Mi imbatto in molte tempeste mentre svolgo il mio lavoro. Ci sono le intemperie in cui i pazienti incappano: le avversità della vita, i dolori e le offese che costellano i rapporti umani, i lutti, gli abbandoni… E ci sono le tempeste interne: i disturbi, i sintomi, gli scompensi della psiche e della chimica del cervello, quelli per cui, a fianco della psicoterapia, occorre a volte aggiungere un farmaco. Provo con loro a costruire un rifugio, a trovare uno spazio che sia un riparo dal mondo quando è troppo ostile o dall’interno quando l’ordine diventa disordine e la mente sembra “lavorare contro”.
Poco più di un mese fa ho scattato questa foto:

Raffigura Dioniso tenuto in braccio da Sileno, un personaggio della mitologia greca a cui, si narra, Hermes diede in custodia il giovane dio.

La statua è una copia Romana del secondo secolo di un originale greco di Lisippo di circa 500 anni prima. Ciò che mi ha colpito, oltre alla bellezza dell’opera, sono la tenerezza dell’abbraccio e dello sguardo, l’attenzione che il satiro pone nel gesto e  la prossimità tra le figure, la vicinanza più che fisica tra due archetipi: il vecchio selvatico e il bambino/dio.

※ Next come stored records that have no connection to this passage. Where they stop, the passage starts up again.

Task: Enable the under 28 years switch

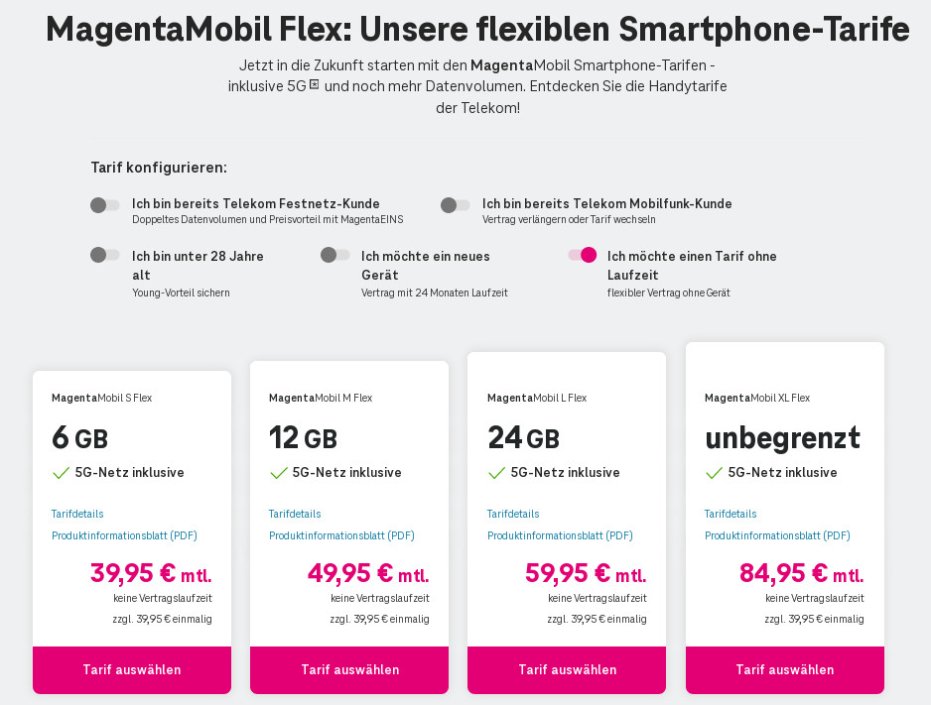Action: 104,255
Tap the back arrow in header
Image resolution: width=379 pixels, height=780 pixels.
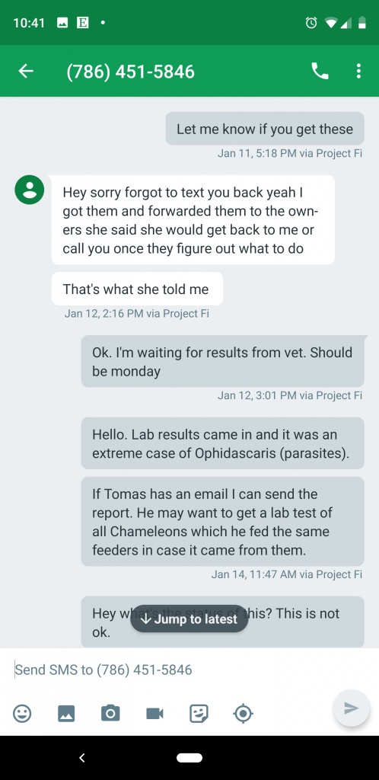[26, 71]
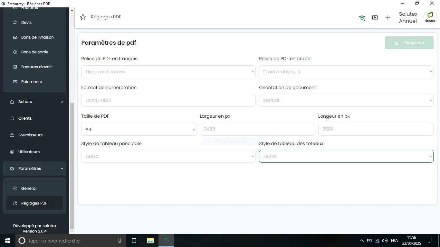Click the plus icon in top bar
The image size is (440, 247).
pos(388,18)
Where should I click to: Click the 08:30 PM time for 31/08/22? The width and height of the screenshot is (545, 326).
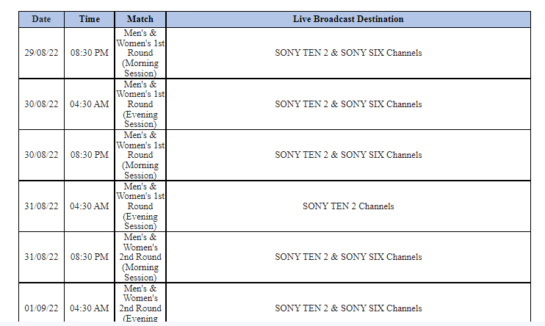coord(90,257)
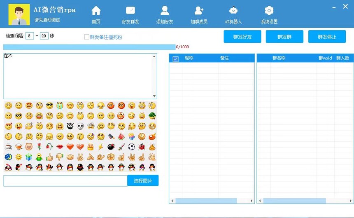This screenshot has height=218, width=354.
Task: Click 群发好友 button
Action: [242, 37]
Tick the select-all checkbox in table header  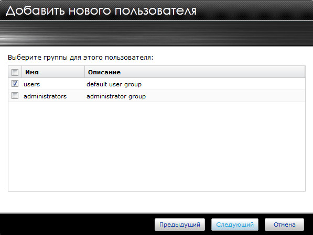coord(15,72)
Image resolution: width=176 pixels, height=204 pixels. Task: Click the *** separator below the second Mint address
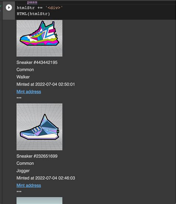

Dioniso è davvero uno strano dio. In lui sono presenti innumerevoli contraddizioni: è maschile e femminile allo stesso tempo, può generare ebbrezza e liberare i sensi ed è così pieno di energia da essere collegato al principio che fa scorrere la linfa negli alberi; è comico e tragico, caotico e portatore di un ordine diverso.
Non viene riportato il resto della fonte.